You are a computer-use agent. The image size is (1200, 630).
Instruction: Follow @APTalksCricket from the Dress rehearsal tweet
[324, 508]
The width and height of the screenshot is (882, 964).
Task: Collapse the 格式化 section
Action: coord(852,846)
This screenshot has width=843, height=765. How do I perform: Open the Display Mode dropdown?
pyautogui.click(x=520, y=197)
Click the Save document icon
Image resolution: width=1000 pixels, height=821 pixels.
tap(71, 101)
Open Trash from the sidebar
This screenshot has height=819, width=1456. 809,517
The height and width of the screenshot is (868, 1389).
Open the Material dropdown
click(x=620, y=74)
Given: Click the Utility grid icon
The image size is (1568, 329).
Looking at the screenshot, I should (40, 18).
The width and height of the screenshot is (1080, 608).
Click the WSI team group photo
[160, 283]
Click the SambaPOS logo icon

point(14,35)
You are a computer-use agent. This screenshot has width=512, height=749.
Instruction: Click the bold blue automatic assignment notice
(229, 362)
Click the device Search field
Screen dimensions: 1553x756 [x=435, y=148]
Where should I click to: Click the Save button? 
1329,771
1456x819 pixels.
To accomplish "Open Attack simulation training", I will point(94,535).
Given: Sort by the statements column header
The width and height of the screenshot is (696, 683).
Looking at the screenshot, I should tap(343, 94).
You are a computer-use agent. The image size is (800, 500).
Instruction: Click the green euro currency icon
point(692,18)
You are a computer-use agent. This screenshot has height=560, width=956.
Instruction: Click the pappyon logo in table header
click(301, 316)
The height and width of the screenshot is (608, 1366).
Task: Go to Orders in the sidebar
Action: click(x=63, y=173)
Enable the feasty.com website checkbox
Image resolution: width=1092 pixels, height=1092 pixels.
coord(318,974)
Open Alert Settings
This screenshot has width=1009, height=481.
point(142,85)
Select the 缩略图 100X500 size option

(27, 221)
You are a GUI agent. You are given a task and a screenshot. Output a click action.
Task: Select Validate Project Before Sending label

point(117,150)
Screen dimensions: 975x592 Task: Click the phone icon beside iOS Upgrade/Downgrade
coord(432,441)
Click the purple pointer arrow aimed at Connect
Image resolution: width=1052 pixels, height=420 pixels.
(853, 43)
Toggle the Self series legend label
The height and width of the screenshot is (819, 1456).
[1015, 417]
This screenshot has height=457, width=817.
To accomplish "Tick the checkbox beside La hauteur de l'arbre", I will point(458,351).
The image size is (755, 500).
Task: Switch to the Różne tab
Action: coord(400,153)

══════════

> **Task objective**: The whole listing should be restated word for word.

> **Completed exercise**:
You are a computer-use agent. The image size is (1200, 630).
Instruction: Follow @APTalksCricket from the Dress rehearsal tweet
[324, 508]
The width and height of the screenshot is (882, 964).
Task: Collapse the 格式化 section
Action: coord(852,846)
This screenshot has width=843, height=765. How do I perform: Open the Display Mode dropdown?
pyautogui.click(x=520, y=197)
Click the Save document icon
Image resolution: width=1000 pixels, height=821 pixels.
tap(71, 101)
Open Trash from the sidebar
This screenshot has height=819, width=1456. 809,517
The height and width of the screenshot is (868, 1389).
Open the Material dropdown
click(x=620, y=74)
Given: Click the Utility grid icon
The image size is (1568, 329).
Looking at the screenshot, I should (40, 18).
The width and height of the screenshot is (1080, 608).
Click the WSI team group photo
[160, 283]
Click the SambaPOS logo icon

point(14,35)
You are a computer-use agent. This screenshot has width=512, height=749.
Instruction: Click the bold blue automatic assignment notice
(229, 362)
Click the device Search field
Screen dimensions: 1553x756 [x=435, y=148]
Where should I click to: Click the Save button? 
1329,771
1456x819 pixels.
To accomplish "Open Attack simulation training", I will point(94,535).
Given: Sort by the statements column header
The width and height of the screenshot is (696, 683).
Looking at the screenshot, I should tap(343, 94).
You are a computer-use agent. The image size is (800, 500).
Instruction: Click the green euro currency icon
point(692,18)
You are a computer-use agent. This screenshot has height=560, width=956.
Instruction: Click the pappyon logo in table header
click(301, 316)
The height and width of the screenshot is (608, 1366).
Task: Go to Orders in the sidebar
Action: click(x=63, y=173)
Enable the feasty.com website checkbox
Image resolution: width=1092 pixels, height=1092 pixels.
coord(318,974)
Open Alert Settings
This screenshot has width=1009, height=481.
point(142,85)
Select the 缩略图 100X500 size option

(27, 221)
You are a GUI agent. You are given a task and a screenshot. Output a click action.
Task: Select Validate Project Before Sending label

point(117,150)
Screen dimensions: 975x592 Task: Click the phone icon beside iOS Upgrade/Downgrade
coord(432,441)
Click the purple pointer arrow aimed at Connect
Image resolution: width=1052 pixels, height=420 pixels.
(853, 43)
Toggle the Self series legend label
The height and width of the screenshot is (819, 1456).
[1015, 417]
This screenshot has height=457, width=817.
To accomplish "Tick the checkbox beside La hauteur de l'arbre", I will point(458,351).
The image size is (755, 500).
Task: Switch to the Różne tab
Action: coord(400,153)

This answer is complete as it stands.